REASONS FOR JUDGMENT

Before the Court is a creditor's petition presented against Andrew Laurence Devy ("the debtor").  The petitioning creditor, BBC Hardware Limited, sought leave to withdraw.  An order was made that Ms S. Gurnsy be substituted as petitioning creditor.

Ms Gurnsy is a solicitor.  Indeed, she had acted for the debtor in respect of matters related to the petition.  She says that a solicitor in her employ was instructed by the debtor to act for him on 14 September 1995 to set aside the judgment which had been obtained by BBC Hardware Limited, and to seek an extension of time for compliance with a bankruptcy notice which had been issued by that company, as well as other matters.

She had received a cheque from the debtor for $600 to cover her outlays, but that cheque had been dishonoured.  She said that there had been over 27 attendances by her firm on the debtor and that, as at the date the act of bankruptcy alleged against the debtor was committed, work totalling at least $3000 had been carried out by her firm on his behalf.

The debtor does not deny the instructions he gave to Ms Gurnsy's firm or that work was done for him by that firm.  He says, however, that at no time has he been provided with a bill of costs in taxable form.

The short issue for decision is whether in these circumstances Ms Gurnsy is entitled to succeed in her petition. Assuming otherwise, in her favour, that all other formalities have been complied with, that question turns upon whether Ms Gurnsy has shown that there is owing by the debtor to her a debt which is a liquidated sum and which was, at all relevant times, payable immediately, or at a certain future time within the meaning of those words in s 44(1) of the Bankruptcy Act 1966 (Cth).

It is well accepted law that a petitioning creditor, including for present purposes a substituted petitioning creditor, must show the existence of a debt in the relevant amount as a liquidated debt which satisfies the requirement that it be payable immediately or at a certain time in the future, as at the time of the commission of the act of bankruptcy.  See Re Jon R. Tait; Ex parte Deputy Commissioner of Taxation (unreported, Lockhart J, 26 April 1996) and the cases cited in that judgment at page 8.

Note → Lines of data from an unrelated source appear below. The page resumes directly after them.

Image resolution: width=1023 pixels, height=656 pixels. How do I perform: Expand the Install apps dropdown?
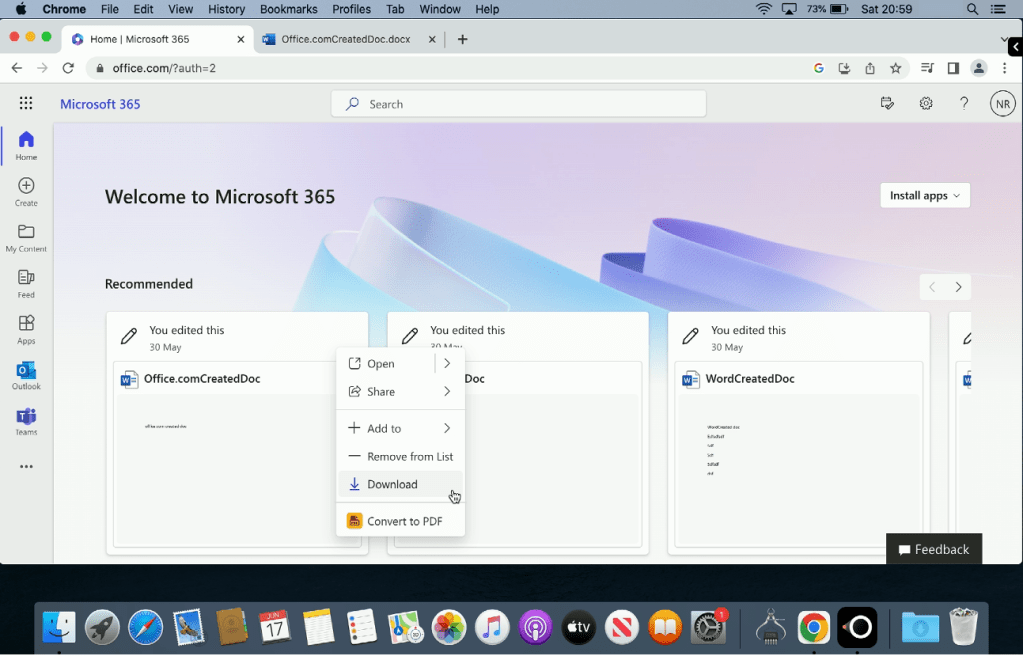[x=924, y=196]
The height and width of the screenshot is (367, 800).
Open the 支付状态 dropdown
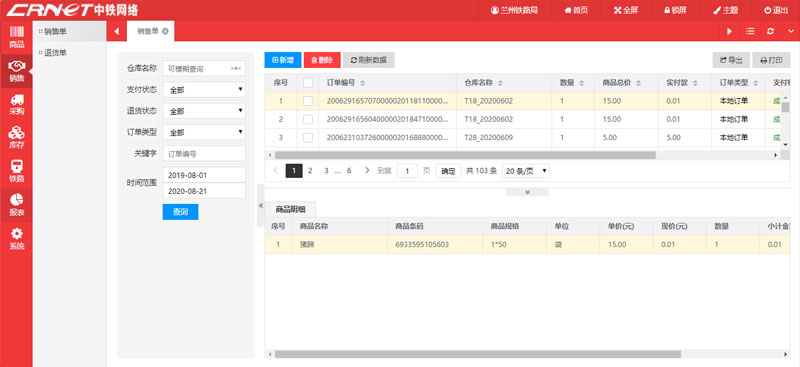(x=204, y=90)
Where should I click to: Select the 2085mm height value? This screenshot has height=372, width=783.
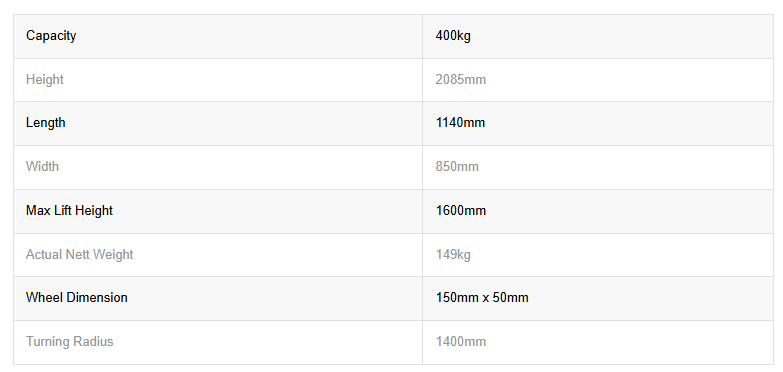(x=460, y=80)
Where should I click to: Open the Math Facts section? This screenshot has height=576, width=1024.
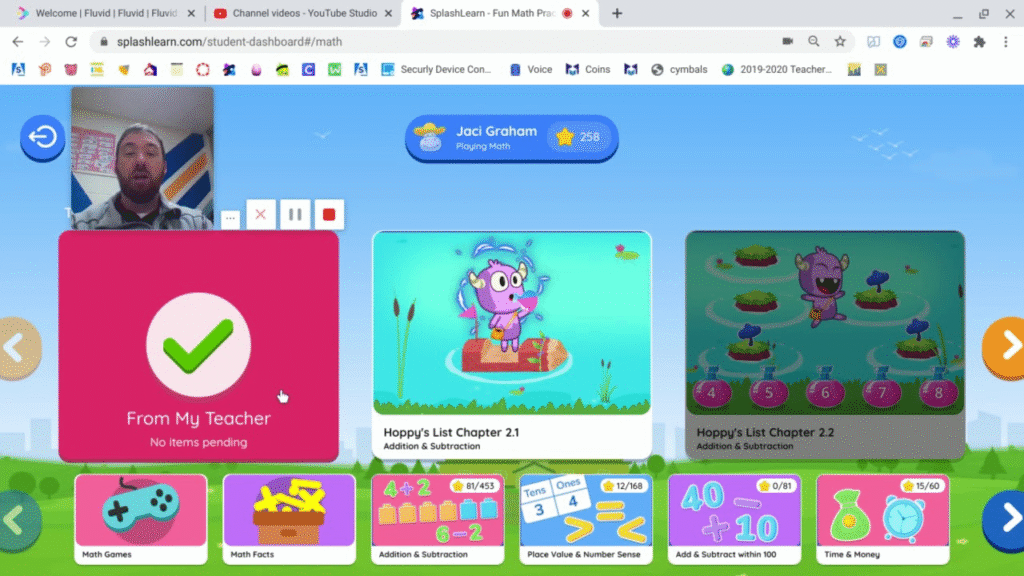tap(288, 510)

For the debtor, reliance is placed upon the provisions of s 22 of the Costs Act 1867 (Qld) and its successor, s 5 of Legal Profession Act 1995 (Qld), which are in relevantly identical terms. Section 22 of the Costs Act provides:

"Bills to be delivered.  6 & 7 Vic. c.73 s.37.  No attorney nor any executor administrator or assignee of any attorney or the trustee of his estate shall commence or maintain any action or suit for the recovery of any fees charges or disbursements for any business done by such attorney until the expiration of one month after such attorney or executor administrator or assignee of such attorney shall have delivered unto the party to be charged therewith or sent by the post to or left for him at his counting-house office of business dwelling house or last known place of abode a bill of such fees charges and disbursements and which bill shall be subscribed by such attorney in his proper handwriting (or in the case of partnership by any of the partners either with his own name or with the name and style of such partnership) or by the executor administrator or assignee of such attorney or the trustee of his estate."

Section 22 and its successor have been the subject of a number of decisions, including Re Beckwith; Ex parte Power & Power (unreported, Cooper J, 7 July 1993); Re Flower & Hart's Bill of Costs [1991] 2 QdR 20 at 24; Re Walsh Halligan Douglas' Bill of Costs [1990] 1 QdR 288. These cases make it clear that a solicitor is precluded from recovering fees or disbursements for professional services performed as an attorney unless the solicitor has sent a bill in such detail as would enable the client to determine whether taxation of the bill is desirable.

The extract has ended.